4.3 Hardware Data Protection
Hardware features protect against inadvertent programs to the AT29LV020 in the following
ways: (a) VCC sense–ifV
CC is below 1.8V (typical), the program function is inhibited; (b) VCC
power on delay once VCC has reached the VCC sense level, the device will automatically time
out 10 ms (typical) before programming; (c) Program inhibit holding any one of OE low, CE
high or WE high inhibits program cycles; and (d) Noise filter pulses of less than 15 ns (typical)
on the WE or CE inputs will not initiate a program cycle.
4.4 Input Levels
While operating with a 3.3V ±10% power supply, the address inputs and control inputs (OE, CE
and WE) may be driven from 0 to 5.5V without adversely affecting the operation of the device.
The I/O lines can be driven from 0 to 3.6V.
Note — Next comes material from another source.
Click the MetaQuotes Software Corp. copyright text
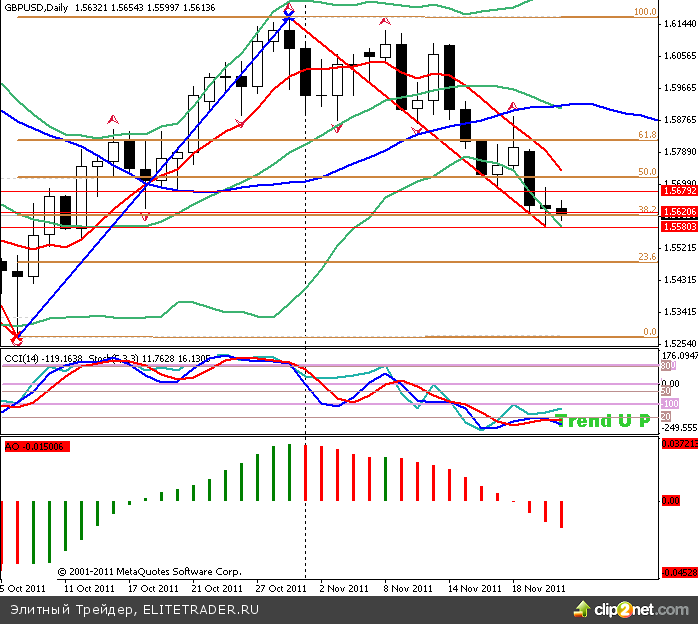This screenshot has height=624, width=698. pyautogui.click(x=149, y=571)
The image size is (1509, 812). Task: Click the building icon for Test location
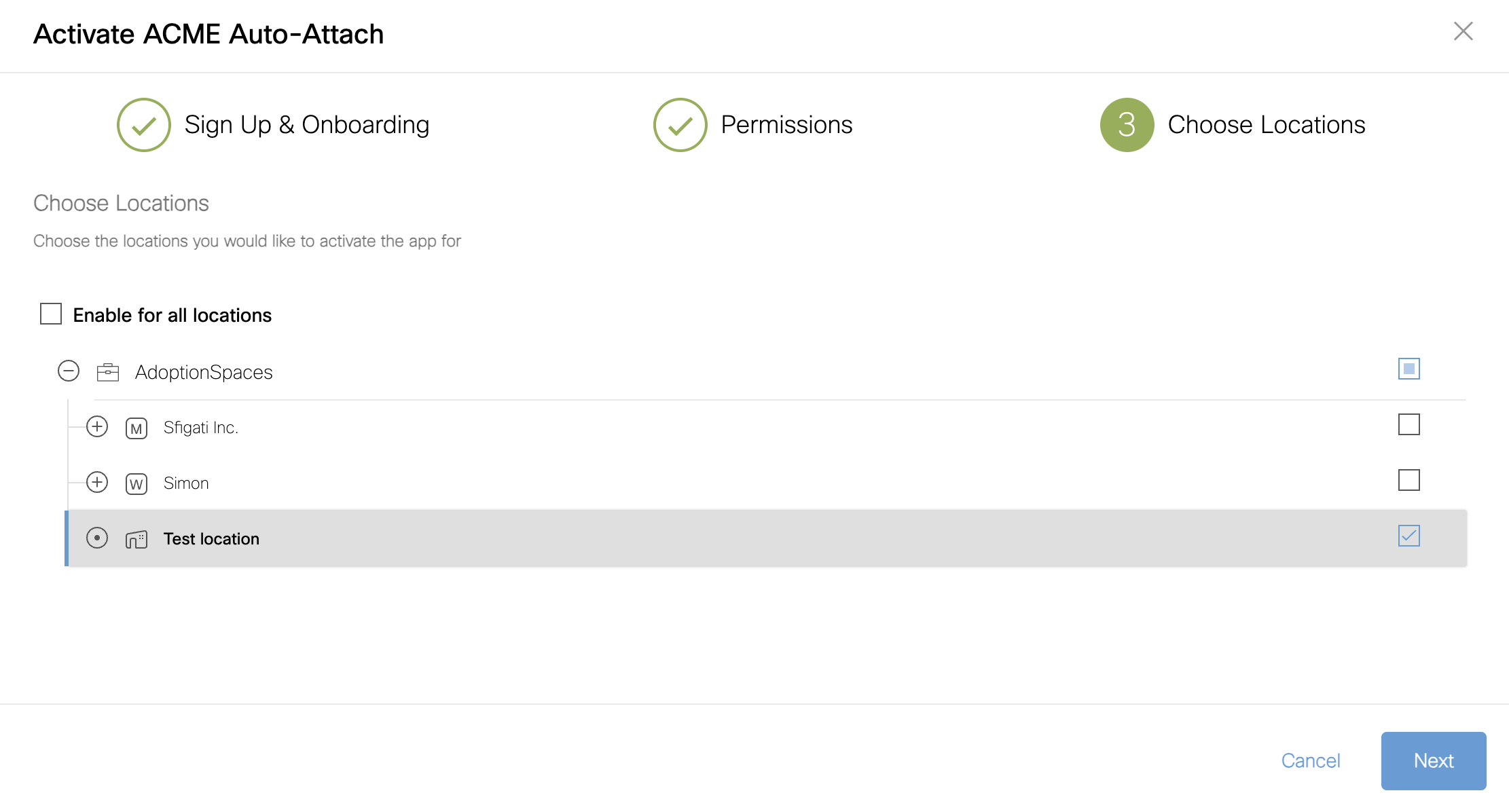[137, 540]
4.5 Product Identification
The product identification mode identifies the device and manufacturer as Atmel. It may be
accessed by hardware or software operation. The hardware operation mode can be used by an
external programmer to identify the correct programming algorithm for the Atmel product.
In addition, users may wish to use the software product identification mode to identify the part
(i.e., using the device code), and have the system software use the appropriate sector size for
program operations. In this manner, the user can have a common board design for 256K to
4-megabit densities and, with each density’s sector size in a memory map, have the system soft-
ware apply the appropriate sector size.
For details, see Operating Modes (for hardware operation) or Software Product Identification.
The manufacturer and device code is the same for both modes.
4.6 DATA Polling
The AT29LV020 features DATA polling to indicate the end of a program cycle. During a program
cycle an attempted read of the last byte loaded will result in the complement of the loaded data
on I/O7. Once the program cycle has been completed, true data is valid on all outputs and the
next cycle may begin. DATA polling may begin at any time during the program cycle.
4.7 Toggle Bit
In addition to DATA polling the AT29LV020 provides another method for determining the end of
a program or erase cycle. During a program or erase operation, successive attempts to read
data from the device will result in I/O6 toggling between one and zero. Once the program cycle
has completed, I/O6 will stop toggling and valid data will be read. Examining the toggle bit may
begin at any time during a program cycle.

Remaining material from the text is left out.